Investor Relations

Disclosure Policy

This document has been translated from the original Japanese document and is provided for reference purposes only. In the event of any discrepancy between this document and the original Japanese document, the original Japanese document shall prevail.

Disclosure Policy

1.Basic Disclosure Policy
 Toyo Construction Co. Ltd. (hereinafter ‘the Company’ or ‘we’) pledges in its Code of Conduct that it discloses its information actively to stakeholders and societies and makes efforts to gain accurate understanding of its business operations.
 We also make efforts to ensure transparency, fairness, continuity and promptness in disclosure of the Company’s information to shareholders and investors (hereinafter ‘the disclosure’). We do make sure the disclosure complies with the Financial Instruments and Exchange Act, the Companies Act and the Securities Listing Regulations of Tokyo Stock Exchange (hereinafter ‘Disclosure-Related Laws and Regulations’). In addition to the above, we actively disclose information that we deem important to our shareholders and investors (hereinafter ‘important information’). We establish disciplines for managing important information and strict operations for it.
 We actively engage in IR activities in believing that evaluations and analyses of the Company based on the disclosure should assist wider and better understanding of the Company and contribute to enhance its medium to long term enterprise value.
2. Method of Disclosure
 The Company discloses important information on the Electronic Disclosure System for Securities Reports and Other Disclosure Documents under the Financial Instruments and Exchange Act (‘EDINET’) operated by Financial Services Agency or the Timely Disclosure Network (‘TDnet’) operated by Tokyo Stock Exchange. Right after the designated filing, we upload subject information on the Company’s website.
 We also actively disclose other important information which is not necessarily a subject to Disclosure-Related Laws and Regulations by posting it on the Company’s website or other ways.

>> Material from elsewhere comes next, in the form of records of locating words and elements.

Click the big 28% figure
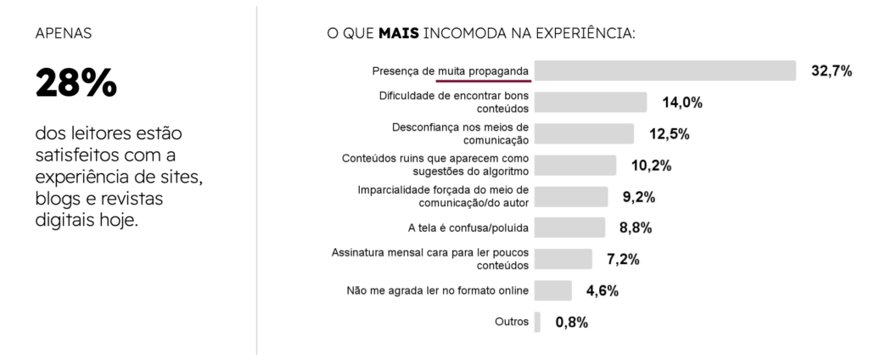click(76, 83)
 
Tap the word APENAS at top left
click(64, 35)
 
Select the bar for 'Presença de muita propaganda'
click(665, 70)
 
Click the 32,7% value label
click(831, 71)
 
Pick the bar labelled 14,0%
click(591, 103)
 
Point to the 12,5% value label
click(668, 134)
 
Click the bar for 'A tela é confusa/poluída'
click(569, 228)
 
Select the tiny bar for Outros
click(537, 322)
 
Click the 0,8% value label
click(572, 323)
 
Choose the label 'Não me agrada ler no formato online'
click(438, 290)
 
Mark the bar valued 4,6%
click(552, 290)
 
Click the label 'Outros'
click(512, 322)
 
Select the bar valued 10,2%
click(575, 165)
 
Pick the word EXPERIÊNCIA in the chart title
click(585, 35)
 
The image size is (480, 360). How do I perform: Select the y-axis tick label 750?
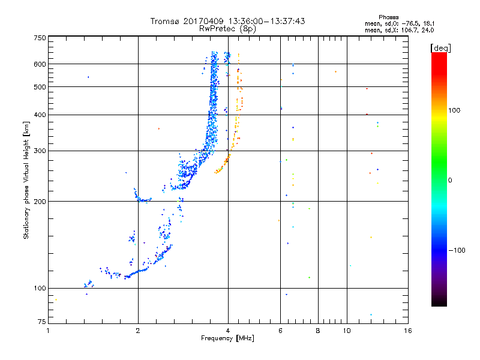tap(40, 38)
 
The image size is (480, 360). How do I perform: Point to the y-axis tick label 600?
tap(40, 64)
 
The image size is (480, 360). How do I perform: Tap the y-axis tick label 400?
tap(40, 115)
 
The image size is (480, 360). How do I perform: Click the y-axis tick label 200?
tap(40, 202)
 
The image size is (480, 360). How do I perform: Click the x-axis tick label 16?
tap(407, 331)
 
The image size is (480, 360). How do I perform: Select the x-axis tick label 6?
tap(280, 331)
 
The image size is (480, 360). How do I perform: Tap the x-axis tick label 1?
tap(48, 331)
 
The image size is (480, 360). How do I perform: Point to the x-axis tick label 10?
tap(346, 331)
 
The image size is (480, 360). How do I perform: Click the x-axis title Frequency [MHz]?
tap(228, 339)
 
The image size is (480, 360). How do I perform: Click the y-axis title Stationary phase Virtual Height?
tap(26, 180)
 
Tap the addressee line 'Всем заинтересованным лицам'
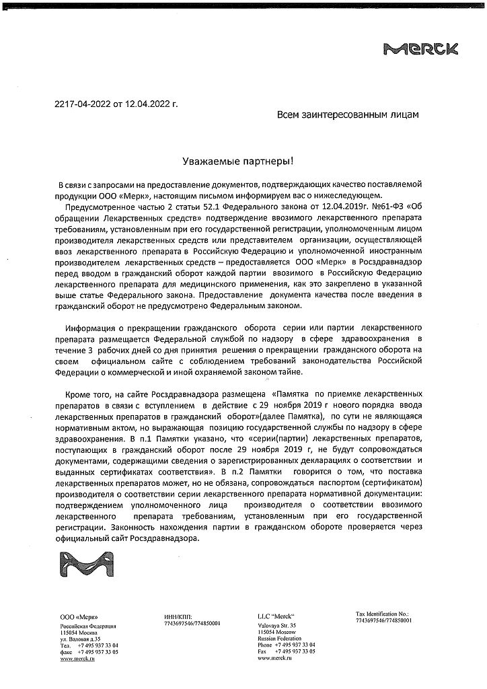point(348,115)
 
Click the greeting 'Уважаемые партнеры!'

3. Internal Controls for Disclosure
  The Company’s internal rules require the Board of Directors resolution for disclosure of earnings and others subject to Disclosure-Related Laws and Regulations.

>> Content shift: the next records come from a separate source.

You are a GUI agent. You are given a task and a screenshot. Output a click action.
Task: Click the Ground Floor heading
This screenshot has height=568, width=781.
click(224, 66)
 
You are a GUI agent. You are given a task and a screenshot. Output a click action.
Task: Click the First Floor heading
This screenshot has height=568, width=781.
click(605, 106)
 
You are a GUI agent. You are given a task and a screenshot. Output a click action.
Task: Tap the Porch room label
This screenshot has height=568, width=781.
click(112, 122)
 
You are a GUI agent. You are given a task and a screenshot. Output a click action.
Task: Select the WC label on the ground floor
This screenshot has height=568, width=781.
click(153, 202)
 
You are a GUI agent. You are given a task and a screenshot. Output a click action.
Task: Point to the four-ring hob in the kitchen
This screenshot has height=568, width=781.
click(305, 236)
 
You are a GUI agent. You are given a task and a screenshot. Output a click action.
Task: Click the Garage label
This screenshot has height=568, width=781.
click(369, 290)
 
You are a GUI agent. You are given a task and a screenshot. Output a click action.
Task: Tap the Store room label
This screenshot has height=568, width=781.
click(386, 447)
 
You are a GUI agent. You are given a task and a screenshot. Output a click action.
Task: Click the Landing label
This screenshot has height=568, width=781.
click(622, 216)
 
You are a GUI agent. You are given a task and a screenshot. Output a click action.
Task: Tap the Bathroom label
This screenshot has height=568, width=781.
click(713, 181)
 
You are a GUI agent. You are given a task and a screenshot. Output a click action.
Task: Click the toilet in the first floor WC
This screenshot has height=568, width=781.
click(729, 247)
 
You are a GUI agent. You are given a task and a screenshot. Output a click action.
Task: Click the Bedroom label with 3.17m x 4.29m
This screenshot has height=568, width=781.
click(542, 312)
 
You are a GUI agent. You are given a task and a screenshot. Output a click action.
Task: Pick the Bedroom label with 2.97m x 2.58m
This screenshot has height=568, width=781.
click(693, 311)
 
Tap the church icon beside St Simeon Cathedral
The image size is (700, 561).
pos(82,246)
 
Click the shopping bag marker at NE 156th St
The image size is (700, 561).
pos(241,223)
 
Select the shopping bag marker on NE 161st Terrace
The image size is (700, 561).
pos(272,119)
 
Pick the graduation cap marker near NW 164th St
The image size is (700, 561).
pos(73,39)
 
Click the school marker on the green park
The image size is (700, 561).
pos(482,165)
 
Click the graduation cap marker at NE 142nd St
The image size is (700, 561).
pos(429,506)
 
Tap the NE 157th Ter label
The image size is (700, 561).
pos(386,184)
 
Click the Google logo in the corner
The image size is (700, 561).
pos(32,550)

  Timely disclosure of the company information is carried out according to ‘Chart of Timely Disclosure Operations’ as an appendix of this policy. The executive officer in charge of the Finance and Accounting Group assumes the responsibility of the Information Handling Person as Tokyo Stock Exchange requires to listed companies. We disclose important decision and earnings information after the resolution of the Board of Directors, and critical occurrences after approval of the CEO concurrently named as a Representative Director and the Chairman without delay.
4. Investor Relation Activities
 In trying to ensure stakeholders better understanding, the Company discloses its key information including financial status and business activities to shareholders and investors in a timely and appropriate manner. In addition, we post important disclosure items on our website and hold financial results briefings for institutional investors and sell side analysts. Materials provided at these briefings are made available on our website.

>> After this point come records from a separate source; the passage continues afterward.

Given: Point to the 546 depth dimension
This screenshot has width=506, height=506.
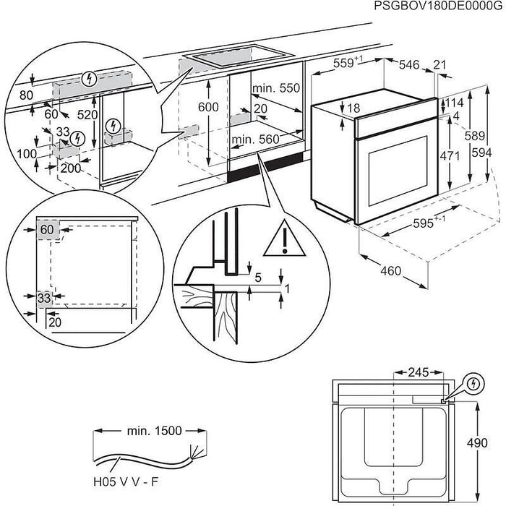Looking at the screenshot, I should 409,65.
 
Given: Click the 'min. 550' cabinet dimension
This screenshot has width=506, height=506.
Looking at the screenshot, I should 275,87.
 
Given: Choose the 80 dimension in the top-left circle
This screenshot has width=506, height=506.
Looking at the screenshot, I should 27,94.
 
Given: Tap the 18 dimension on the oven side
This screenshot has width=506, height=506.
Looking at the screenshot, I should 353,108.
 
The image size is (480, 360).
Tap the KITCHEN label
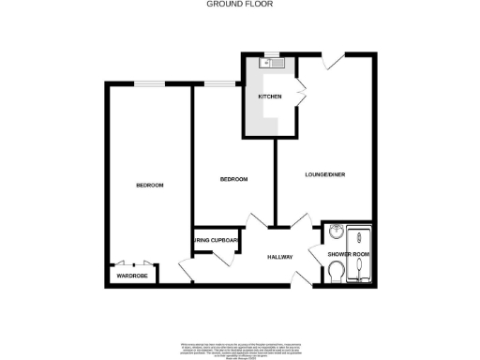pyautogui.click(x=270, y=97)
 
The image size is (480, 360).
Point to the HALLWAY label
pyautogui.click(x=279, y=257)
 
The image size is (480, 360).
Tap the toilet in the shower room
pyautogui.click(x=338, y=273)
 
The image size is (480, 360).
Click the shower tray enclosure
pyautogui.click(x=360, y=254)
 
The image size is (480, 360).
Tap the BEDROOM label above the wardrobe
pyautogui.click(x=149, y=186)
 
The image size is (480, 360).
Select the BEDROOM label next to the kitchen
pyautogui.click(x=233, y=179)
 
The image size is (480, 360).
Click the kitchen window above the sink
pyautogui.click(x=266, y=54)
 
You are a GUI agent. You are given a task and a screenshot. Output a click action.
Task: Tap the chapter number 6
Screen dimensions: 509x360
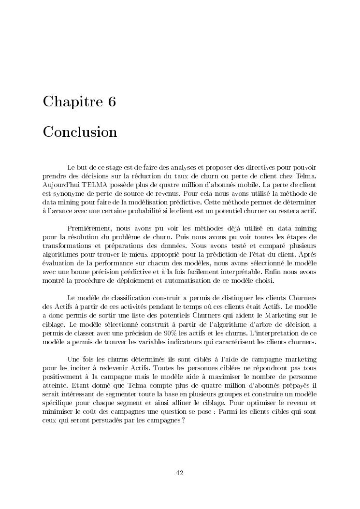(112, 102)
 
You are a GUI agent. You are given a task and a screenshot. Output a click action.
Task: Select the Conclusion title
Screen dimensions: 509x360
(80, 132)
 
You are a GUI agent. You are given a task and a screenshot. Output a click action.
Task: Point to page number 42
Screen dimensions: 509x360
(179, 473)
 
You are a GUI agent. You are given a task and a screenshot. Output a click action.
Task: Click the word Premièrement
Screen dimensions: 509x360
(90, 228)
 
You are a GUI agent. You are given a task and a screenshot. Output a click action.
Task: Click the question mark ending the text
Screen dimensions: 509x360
(184, 420)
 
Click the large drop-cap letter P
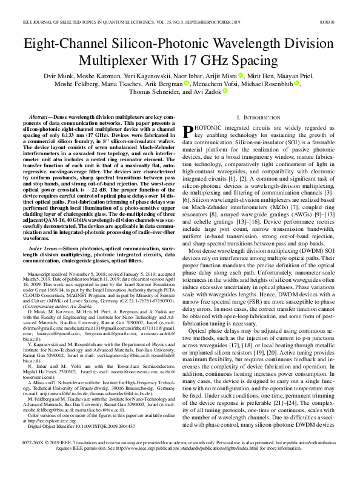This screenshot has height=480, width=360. click(x=188, y=130)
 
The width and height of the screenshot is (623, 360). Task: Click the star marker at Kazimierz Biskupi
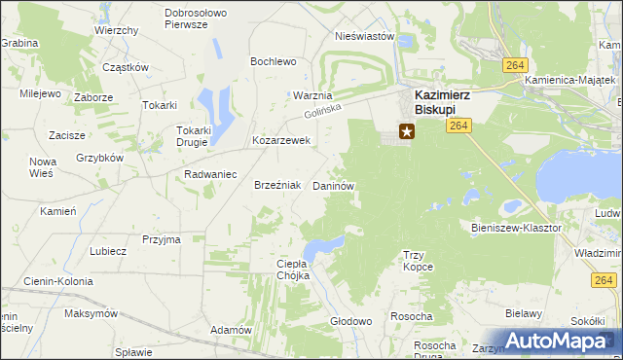click(x=406, y=130)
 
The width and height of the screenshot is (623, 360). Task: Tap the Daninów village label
click(x=332, y=185)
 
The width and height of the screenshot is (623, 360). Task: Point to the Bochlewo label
click(x=273, y=61)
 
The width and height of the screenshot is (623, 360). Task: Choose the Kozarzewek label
click(x=280, y=140)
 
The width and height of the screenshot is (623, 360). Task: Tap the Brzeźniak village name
click(x=275, y=185)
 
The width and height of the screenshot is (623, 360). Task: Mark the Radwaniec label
click(x=211, y=174)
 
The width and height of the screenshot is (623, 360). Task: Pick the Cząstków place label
click(x=126, y=67)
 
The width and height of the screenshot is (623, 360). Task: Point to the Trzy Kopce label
click(x=418, y=260)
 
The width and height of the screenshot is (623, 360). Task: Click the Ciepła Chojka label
click(x=293, y=269)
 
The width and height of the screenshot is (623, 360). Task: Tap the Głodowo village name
click(x=351, y=321)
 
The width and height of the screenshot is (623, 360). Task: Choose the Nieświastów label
click(x=364, y=36)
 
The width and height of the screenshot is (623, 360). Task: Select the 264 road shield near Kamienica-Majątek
click(x=516, y=64)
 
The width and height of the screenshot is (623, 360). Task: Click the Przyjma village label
click(x=162, y=238)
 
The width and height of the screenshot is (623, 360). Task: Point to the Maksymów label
click(x=91, y=314)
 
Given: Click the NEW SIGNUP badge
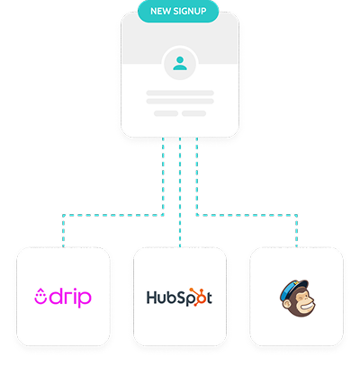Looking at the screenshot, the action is click(x=178, y=11).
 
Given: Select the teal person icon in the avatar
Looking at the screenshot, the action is click(x=180, y=63).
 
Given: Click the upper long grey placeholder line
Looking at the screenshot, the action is click(x=180, y=93).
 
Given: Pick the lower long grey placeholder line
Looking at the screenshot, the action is click(x=180, y=102).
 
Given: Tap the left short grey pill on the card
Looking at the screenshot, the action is click(x=166, y=113).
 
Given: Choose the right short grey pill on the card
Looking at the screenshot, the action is click(x=194, y=113).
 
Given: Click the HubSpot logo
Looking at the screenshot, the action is click(x=179, y=298).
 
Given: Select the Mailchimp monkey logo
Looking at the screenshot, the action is click(x=297, y=299).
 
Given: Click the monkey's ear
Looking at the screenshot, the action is click(x=287, y=305).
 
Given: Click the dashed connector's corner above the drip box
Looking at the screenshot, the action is click(x=63, y=215).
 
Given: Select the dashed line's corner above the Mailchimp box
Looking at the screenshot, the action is click(x=296, y=215).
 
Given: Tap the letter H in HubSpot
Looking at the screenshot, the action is click(x=151, y=298).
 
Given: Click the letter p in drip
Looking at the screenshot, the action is click(x=86, y=299).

5. Compliance with Fair Disclosure Rules
 We comply with the Fair Disclosure Rules stipulated in the Financial Instruments and Exchange Act. Except for a case where confidentiality is ensured by a non-disclosure agreement, we do not provide any important and internal information selectively to any institution or person. In case of providing such information, we either put it to the public or ensure non-disclosure obligation of the recipient in advance.
6. Quiet Period
 To prevent leakage of undisclosed earnings information and to ensure fair disclosure, the Company sets its ‘quiet period’ which is one month before quarterly earnings announcement and does not answer any question regarding coming financial results and forecasts during this period. However, this does not apply to matters announced as a timely disclosure.
7. Information on Business Forecasts
  Forward-looking statements such as forecasts, targets, plans, and strategies disclosed by the Company that are not historical facts are based on information available at the time of disclosure and plans, expectations, and judgments based on certain assumptions that the Company deems reasonable and do not constitute a guarantee of the Company’s future performance or development. Actual results may differ significantly due to various risks and uncertain factors.